**Assignment**
Within the material below, locate the line with "For every named" and the line with "Write a review (132, 2143)", then return those two lines and all lines between them, exactly as written.

**Data**
[Start of Attachment]

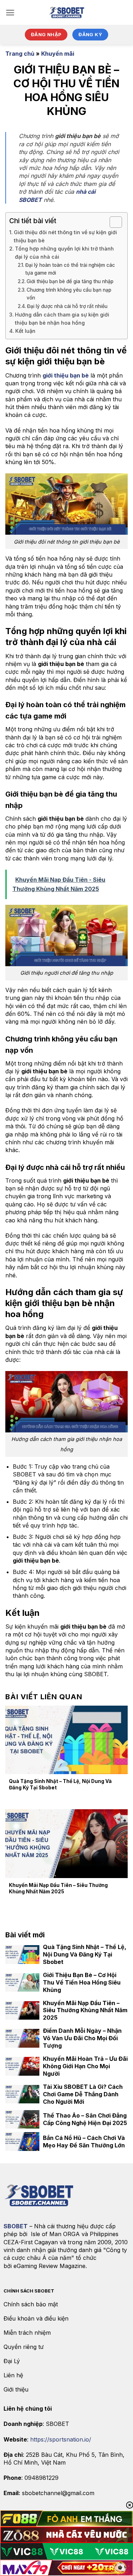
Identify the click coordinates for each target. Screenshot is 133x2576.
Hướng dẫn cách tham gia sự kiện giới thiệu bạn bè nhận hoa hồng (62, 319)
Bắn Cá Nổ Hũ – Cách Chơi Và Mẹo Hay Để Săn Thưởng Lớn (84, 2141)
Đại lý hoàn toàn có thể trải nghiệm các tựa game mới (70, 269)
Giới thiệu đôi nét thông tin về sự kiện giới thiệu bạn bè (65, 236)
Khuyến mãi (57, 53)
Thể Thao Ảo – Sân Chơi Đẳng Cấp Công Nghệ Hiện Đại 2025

[End of Attachment]
[Start of Attachment]

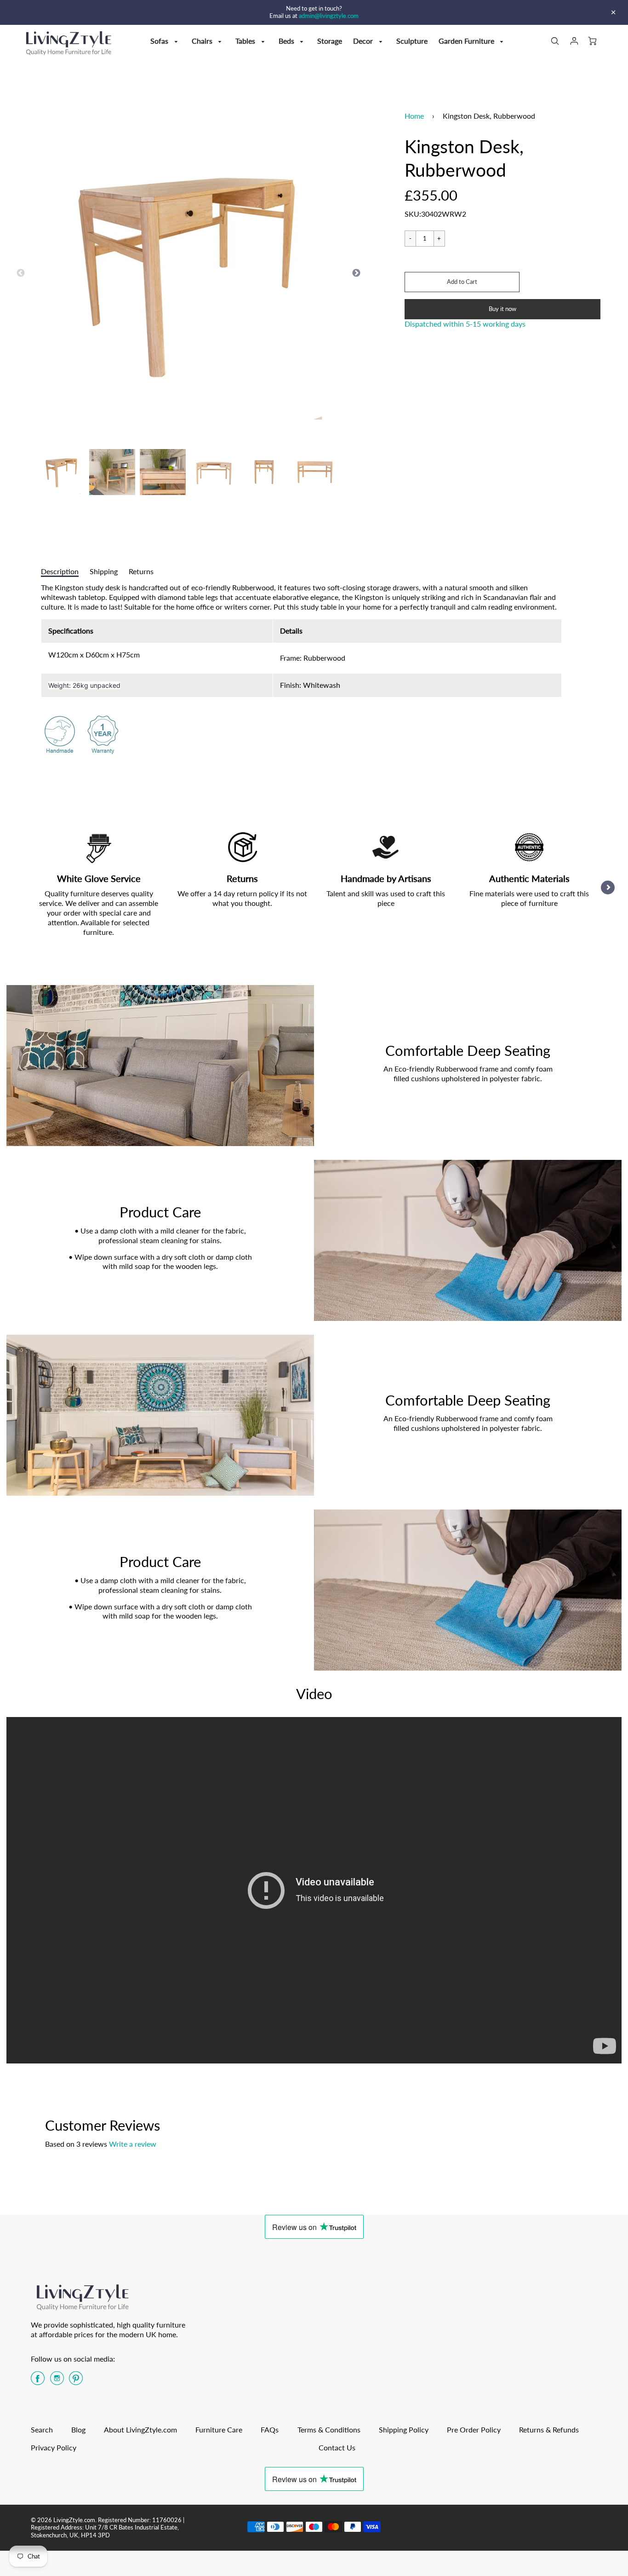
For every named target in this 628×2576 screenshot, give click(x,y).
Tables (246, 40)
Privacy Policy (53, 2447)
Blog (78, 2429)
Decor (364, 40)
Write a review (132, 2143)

[End of Attachment]

**Your response**
For every named target in this 628×2576 screenshot, give click(x,y).
Tables (246, 40)
Privacy Policy (53, 2447)
Blog (78, 2429)
Decor (364, 40)
Write a review (132, 2143)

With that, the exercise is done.